SOUS-SECTION 7 INDIVISIBILITÉ. ETENDUE
SOUS-SECTION 7
Indivisibilité. Etendue
L'étendue de la cassation se présente sous deux aspects différents :
- personnelle ;
- matérielle.
L'étendue du pourvoi en cassation se trouve expressément limitée par les termes de la déclaration faite au greffe (TGI, Cassation VI, indivisibilité ; étendue n° 32 ; Cass. crim., 25 mai 1944, RJCI 34, p. 68, Bull crim. 134).
A. ETENDUE PERSONNELLE
2Le problème vise à déterminer les personnes au profit desquelles la cassation est prononcée. Toutes les parties à l'instance devant la Cour de cassation sont affectées par sa décision annulant le cas échéant l'arrêt frappé de pourvoi.
I. Pourvoi formé par le ministère public
3Formé dans l'intérêt de la société, il est acquis à toutes les parties et peut donner lieu à un arrêt de cassation en faveur du condamné.
Il a été jugé que lorsque le ministère public ayant été débouté de son appel a minima ne s'est pas pourvu contre cette décision, celle-ci a acquis, à son égard autorité de la chose jugée.
La cassation prononcée sur le seul pourvoi du prévenu ne permet pas, alors, à la cour de renvoi de se saisir de l'appel du ministère public et d'aggraver les peines prononcées par les juges du premier degré. (TGI, Cassation VI, n° 23 ; Cass. crim., 3 août 1939, Bull. crim. 183).
II. Pourvoi formé par un condamné pénalement
4En cas de pluralité de condamnés, il arrive qu'un seul demandeur ait présenté un moyen de cassation et que la cour, l'ayant examiné, ordonne l'annulation de la décision. En principe, dans ce cas, la cassation concerne uniquement le condamné qui s'est pourvu, sous réserve d'indivisibilité.

[EXERCICE PROPOSÉ A] Relevez, dans l'extrait sur l'étendue de la cassation, tous les intitulés précédés d'une lettre ou d'un chiffre romain.
[EXERCICE PROPOSÉ B] Résumez en une phrase le paragraphe de l'extrait sur l'étendue de la cassation qui commence par « En cas de pluralité de condamnés ».
[EXERCICE PROPOSÉ C] Poursuivez l'extrait sur l'étendue de la cassation à partir de sa dernière phrase.
Les lignes ci-dessous ne jouent aucun rôle ici.

[DONNÉES FOURNIES]
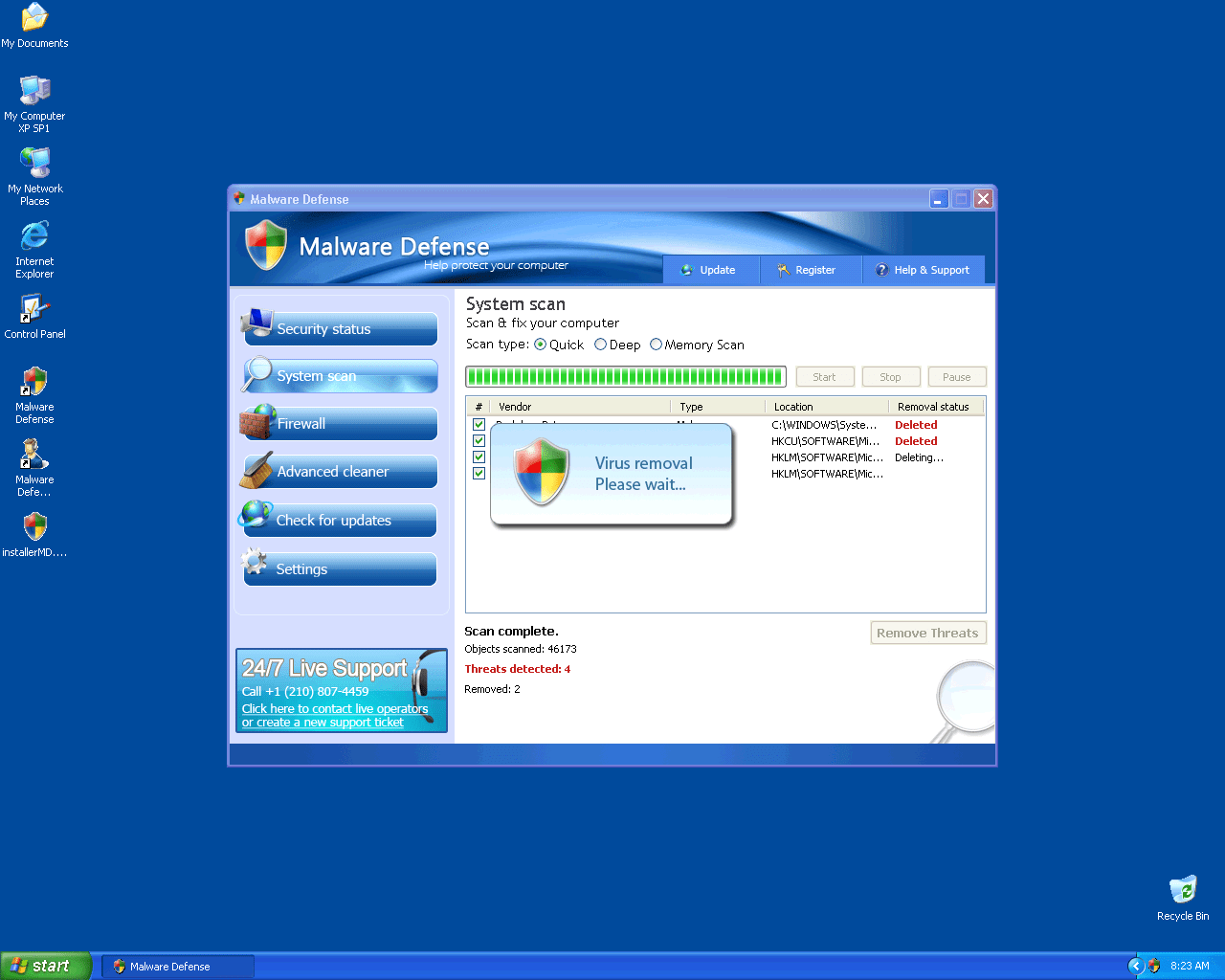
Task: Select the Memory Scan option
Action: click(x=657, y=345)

...

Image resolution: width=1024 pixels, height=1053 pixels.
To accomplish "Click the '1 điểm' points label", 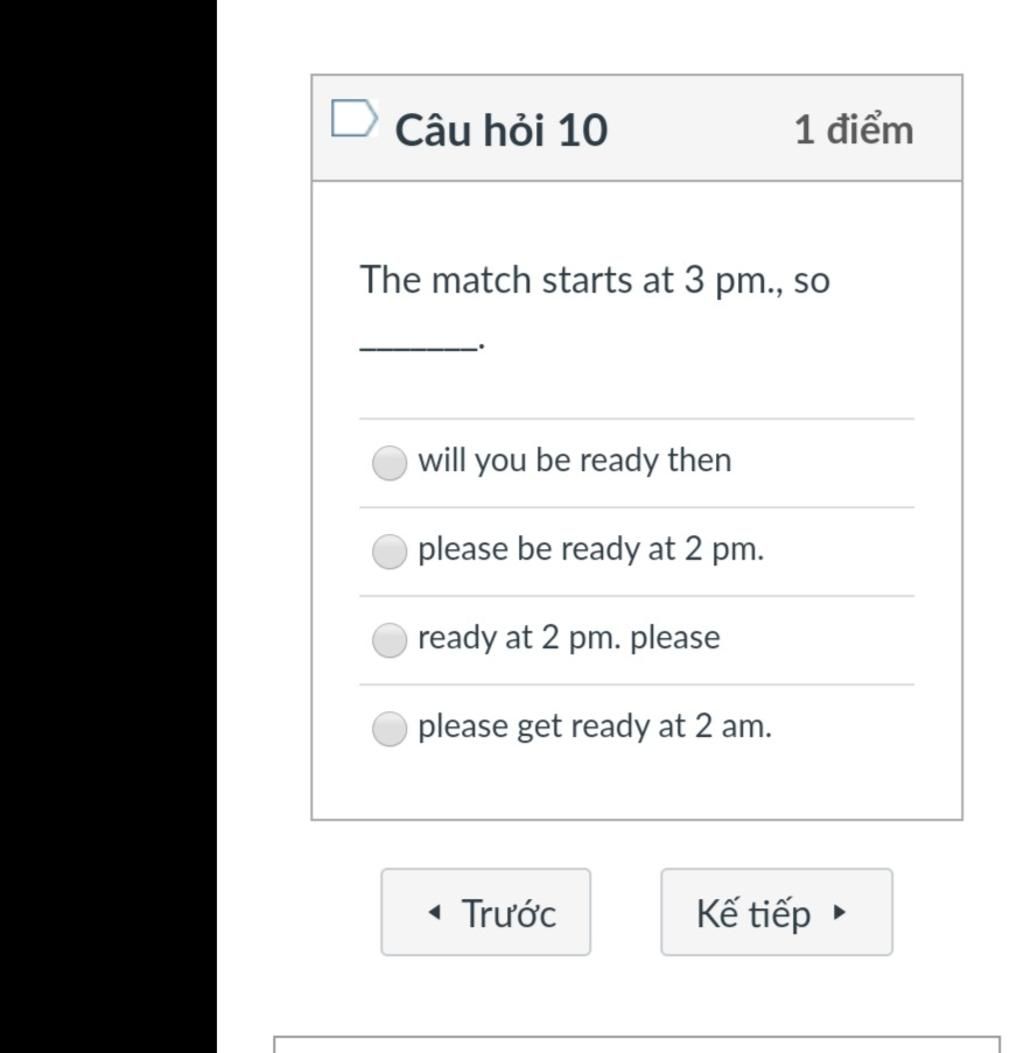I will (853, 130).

[RÉPONSE ATTENDUE A]
- A. ETENDUE PERSONNELLE
- I. Pourvoi formé par le ministère public
- II. Pourvoi formé par un condamné pénalement

[RÉPONSE ATTENDUE B] Lorsque plusieurs personnes sont condamnées et qu'un seul demandeur présente un moyen de cassation que la cour retient, l'annulation ne vaut en principe que pour le condamné qui s'est pourvu, sauf indivisibilité.

[RÉPONSE ATTENDUE C]
En effet, lorsque l'objet de l'accusation forme un tout indivisible (fait unique), la bonne administration de la justice exige que l'affaire soit soumise dans son entier à la juridiction devant laquelle elle est renvoyée, à l'égard notamment de tous les accusés (Cass. crim., 25 février 1958, Bull. crim. 192, p. 324).
5Il a été également jugé :
- que l'annulation prononcée à raison d'un grief personnel à certains des demandeurs au pourvoi profite aux autres demandeurs lorsque l'accusation porte sur un fait unique (indivisibilité) auquel ils ont tous participé (TGI, Cassation VI, indivisibilité, étendue n° 44 ; Cass. crim., 19 juin 1957, Bull. crim. 501, p. 908) ;
- que l'annulation de la décision relative à une infraction prive la condamnation du civilement responsable de toute base légale (Cass. crim., 8 mai 1963, Bull. crim. 169, p. 344 et arrêts cités).
6Si le condamné pénalement a expressément limité son pourvoi à la condamnation pénale, la cassation ne s'étend pas aux intérêts civils.
Si le condamné a attaqué la décision dans son ensemble, la cassation s'étendra à la fois à la condamnation pénale et à la condamnation civile.
En général, d'ailleurs, la cour prononce la cassation totale sur le pourvoi du condamné, en déclarant qu'il n'y a pas lieu de statuer sur les moyens présentés par la partie civile (Cass. crim., 21 janvier 1960, Bull. crim. 38, p. 75).
III. Pourvoi formé par une partie civile ou civilement responsable
7La cassation prononcée au profit du civilement responsable ne peut, en principe, bénéficier qu'à celui-ci (en ce sens : Cass. crim., 8 décembre 1960, Bull. crim. 579, p, 1134).
La cassation prononcée au profit de la partie civile ne saurait normalement bénéficier ni au prévenu ni au civilement responsable.
B. ÉTENDUE MATERIELLE
8Le problème consiste à déterminer si la décision doit être annulée entièrement 5cassation totale) ou en partie 5cassation partielle). L'arrêt de la chambre criminelle rendu précise les effets sur la procédure.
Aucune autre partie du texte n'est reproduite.